SABINE readme

SABINE (SociAl Business INtelligence bEnchmark) is a multi-purpose dataset for Social Business Intelligence (SBI) in the domain of European politics. This page provides documentation and usage instructions for SABINE's packages. For details on the SABINE project, please refer to purl.org/sabine.

Overview

SABINE is designed and properly packaged for modular download, to enable the evaluation of a wide variety of social business intelligence research tasks, either separately or in combination, ranging from those more focused on content analysis, to those related to semantic analysis up to more comprehensive social business analytics.

Clips package

Format: JSON
Download (6.06 GB; unzipped 36.5 GB): link

The Clips package contains the user-generated content (UGC) collected by the crawling service. Clips can either be messages posted on social media or articles
taken from on-line newspapers.
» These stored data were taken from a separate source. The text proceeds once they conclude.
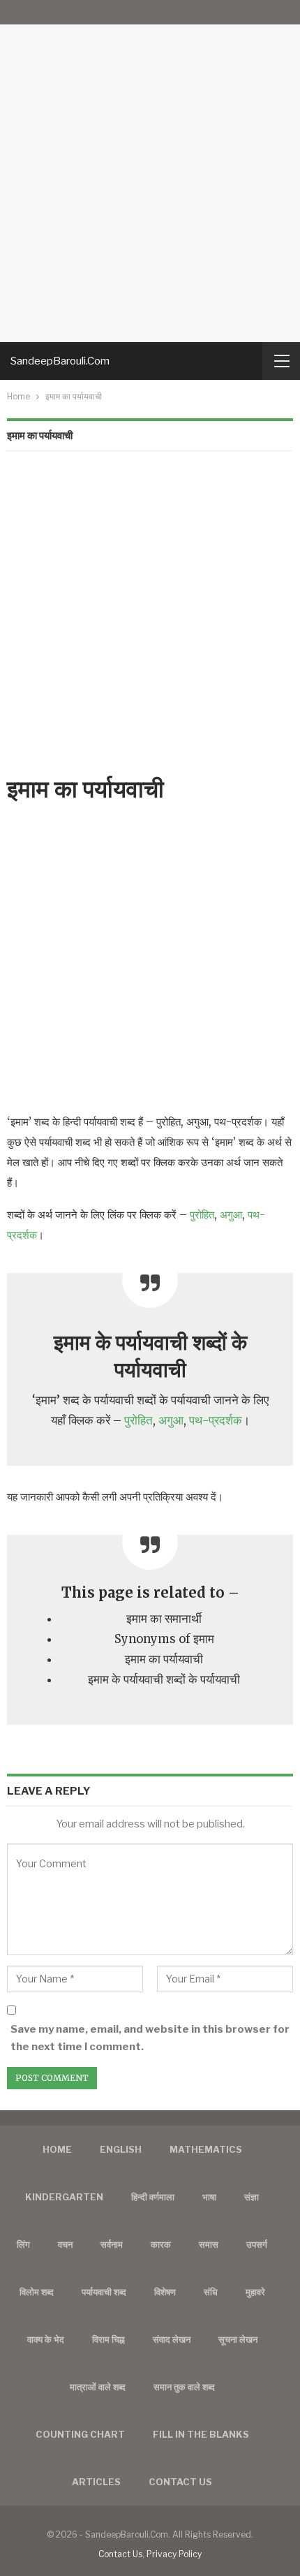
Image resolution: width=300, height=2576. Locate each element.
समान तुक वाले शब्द (184, 2386)
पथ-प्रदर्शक (215, 1420)
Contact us (180, 2481)
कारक (161, 2244)
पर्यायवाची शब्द (104, 2291)
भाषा (209, 2196)
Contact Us (120, 2554)
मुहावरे (255, 2291)
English (121, 2149)
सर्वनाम (111, 2244)
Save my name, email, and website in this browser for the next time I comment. (150, 2038)
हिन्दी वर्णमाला (152, 2196)
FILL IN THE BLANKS (201, 2434)
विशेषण (165, 2291)
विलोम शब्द (37, 2291)
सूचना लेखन (237, 2339)
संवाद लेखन (171, 2339)
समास (208, 2244)
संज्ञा (251, 2196)
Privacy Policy (174, 2554)
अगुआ (231, 1214)
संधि (211, 2291)
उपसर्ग (256, 2244)
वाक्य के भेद (45, 2339)
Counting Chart (80, 2434)
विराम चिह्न (108, 2339)
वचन (65, 2244)
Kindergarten (64, 2196)
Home (57, 2149)
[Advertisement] (150, 171)
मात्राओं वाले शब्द (98, 2386)
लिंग (23, 2244)
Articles (96, 2481)
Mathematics (206, 2149)
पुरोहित (202, 1214)
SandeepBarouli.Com (60, 361)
Clips are also available in sub-packages

Schema

Each clip contains the following data:

  • id: a numeric identificator;
  • language: a two-letters string: either "en" or "it";
  • title: a string containing either the title of the UGC (if present) or the first excerpt of the content;
  • content: a string with the content of the UGC;
  • clippingQuality (optional): human-based score (either "OK" or "KO") denoting the amount of non-relevant text present in the clip due to an inadequate template used by the crawler when clipping;
  • textComplexity (optional): human-based score (either "STANDARD" or "HARD") denoting the effort of a human expert in assigning the sentiment (e.g., due to irony, incorrect syntax, abbreviations);
  • expertSentiment (optional): human-based score (either -1, 0 or 1) denoting the sentiment (respectively negative, neutral or positive) labeled by domain experts.
  • occurrences: an array of objects representing the entities detected by the text analysis module of SyN; each entity contains the following information:
    • entity.name: the name of the entity
    • entity.pos: the part-of-speech (i.e., "N" for nouns, "R" for proper nouns, "G" for adjectives, "V" for verbs, "A" for adverbs, "U" for not recognized words)
    • count: the number of times that the entity appears in the clip
  • semanticOccurrences: an array of objects representing the relationship between two entities by means of either a functional relation (e.g.,
    agent or qualifier) or a predicate corresponding to an entity; each semantic occurrences contains the following information:
    • firstMember: an object representing the first entity in the relationship
    • secondMember: an object representing the second entity in the relationship
    • functionalRelation: a string describing the relationship; it can contain the following values:
      • ISA: the firstMember is a hyponym of the secondMember
      • PARTOF: the firstMember is part of the secondMember
      • MEMBEROF: the firstMember is a member of the secondMember
      • SYNONYM: the firstMember is a synonym of the secondMember
      • ANTONYM: the firstMember is an antonym of the secondMember
      • TRANSLATION: the firstMember is a translation of the secondMember
      • ABSTRACT: the firstMember semantically belongs to the secondMember
      • NEARTO: the firstMember contextualizes the secondMember
      • AGENT: the secondMember is an action accomplished by the firstmember
      • OBJ: the firstMember is an action accomplished on the secondMember
      • IOBJ: the firstMember is action whose indirect object is the secondMember
      • QUAL: the firstMember is qualified by the secondMember
      • HOW: the firstMember is an action and the secondMember indicates how it is accomplished
      • WHEN: the firstMember is an action and the secondMember indicates when it is accomplished
      • WHERE: the firstMember is an action and the secondMember indicates where it is accomplished
      • COMP: the firstMember is an action and the secondMember is its complement
      • ENTITY: the relationship between the firstMember and the secondMember is described by the thirdMember
    • thirdMember (optional): an object representing the entity that describes the relationship (present only if the functionalRelation is "ENTITY")
    • count: the number of times that the semantic occurrence appears in the clip

Sub-packages

Instead of downloading the whole clips, the download can be limited to a specific subset of clips.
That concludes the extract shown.